Rebecca Ball Rust, founder of the North Carolina Haiku Society and past president of the North Carolina Poetry Society, passed away in Aiken, South Carolina, on April 27, 2018. She was 89.
Rebecca founded the North Carolina Haiku Society in 1979 to promote the writing and appreciation of haiku in English. In 1991, Rebecca and Sono Uchida, then-president of the Haiku International Association, established a sister haiku association relationship between our two organizations.

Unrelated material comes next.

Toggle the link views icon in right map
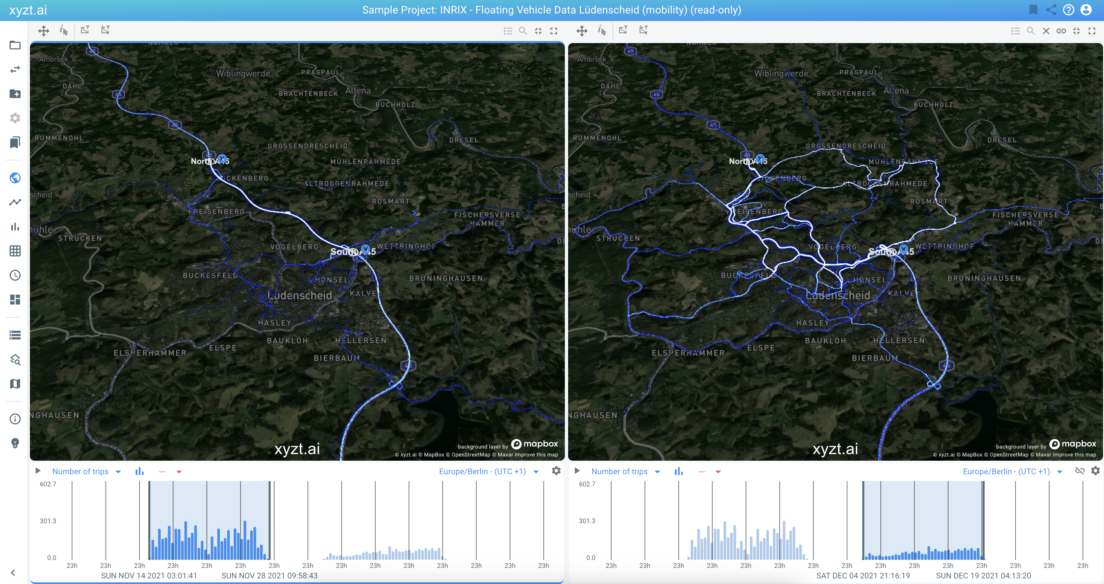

Long-time NCHS member Richard Straw writes:
“I first met Rebecca Rust in the summer of 1986 by reading her book, The Outside of a Haiku (North Carolina Haiku Society Press, 1984), which stimulated me to attempt writing haiku again after a hiatus of several years. Reading Rebecca’s book also led me to brashly write a letter to her asking for information about the NCHS and its annual Haiku Holiday and for advice on my own haiku drafts. As was always the case with Rebecca, she quickly and kindly replied to my unsolicited letter, offered helpful suggestions, and invited me to attend the next Haiku Holiday. Within a couple of years, she was also wisely advising and guiding me as I attempted to produce, design, and edit Pine Needles, a short-lived newsletter for the NCHS. Every time we met in person, I was struck by her quiet and graceful movements and gestures and the secret happiness in her face. She possessed the grace of a dancer, which indeed she was. She also was a grounded and uplifting poet, which can be seen in her haiku that are inspirited by a beauty that is imperfect, impermanent, and incomplete and by feelings for nature and people almost too mysterious for words. Rebecca is and will be sorely missed by all who knew her and by those who read and are inspired by her work.”

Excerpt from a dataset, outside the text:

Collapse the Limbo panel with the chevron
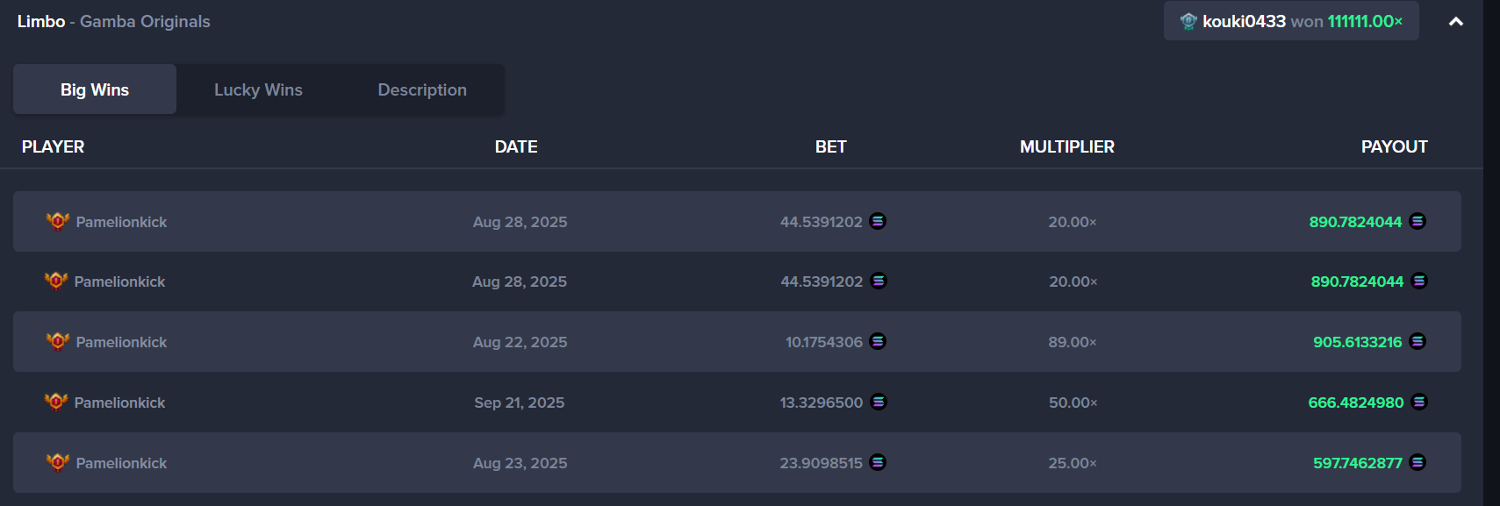 click(1456, 21)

Diane Katz of Rosenberry Books writes:
“Becky and I were phone friends, always chatting for a while when something about her book, In the Night Shallows, brought us together again. Becky and I, along with NC haiku poet & Jungian astrologer Caroline Rupert, had birthdays within a day of each other (a small-world coincidence for the NC Haiku Society?). Being similar in so many ways in our creative lives, we found this interesting.
Where I began in theater, Becky began in ballet. Now she was practicing yoga and I tai chi. Becky also told me shy and amusing stories about being a youthful curator in a similarly youthful North Carolina Museum of History. Free spirits of the same generation, Caroline and Becky died 5 months apart. I’m still here to remember my friends who blazed a creative trail the generation before.”
Ion Codrescu, world-renowned scholar, haiga artist and haiku poet, writes:
“I am very sorry to hear that our haiku friend Rebecca Rust has passed away. In 1992, when I founded the Constanţa Haiku Society-Romania, Rebecca Rust, with her friendly and open spirit, encouraged and sent us her advice for our work to establish our way in the haiku community. For a while we exchanged some letters and some haiku. We pray for her spirit to be in peace.
I composed this haiku which I dedicate to Rebecca Rust:
late in the night—
not knowing which color
to use for a quilt”
The North Carolina Haiku Society site includes a sample of Becky’s haiku.
Her entry in The Haiku Foundation’s Haiku Registry includes some biographical notes and more poems.
Her most recent collection of haiku, In the Night Shallows (2009), selected and edited by Lenard D. Moore and Dave Russo, is available from Rosenberry Books. The pictures of poems on this page are from this collection.
Diane Katz, the book designer for In the Night Shallows, used traditional quilt blocks and authentic vintage fabric designs to connect with the poems. We asked Holly Sweet, a local quilter, to create quilts based on Diane’s designs. We launched Rebecca’s book at Haiku Holiday 2009, and Holly presented her work in progress. Here are the finished quits. Here are some pictures of Dave & Lenard’s trip to Aiken when we presented the quilts to Rebecca at her home.
Here is a weathergram of a haiku by Becky that was part of the Haiku In the Breeze installation at the North Carolina Botanical Garden in Chapel Hill.
Thank you, Rebecca, for promoting haiku in the Old North State. Many of us would not be writing these little poems if it were not for you.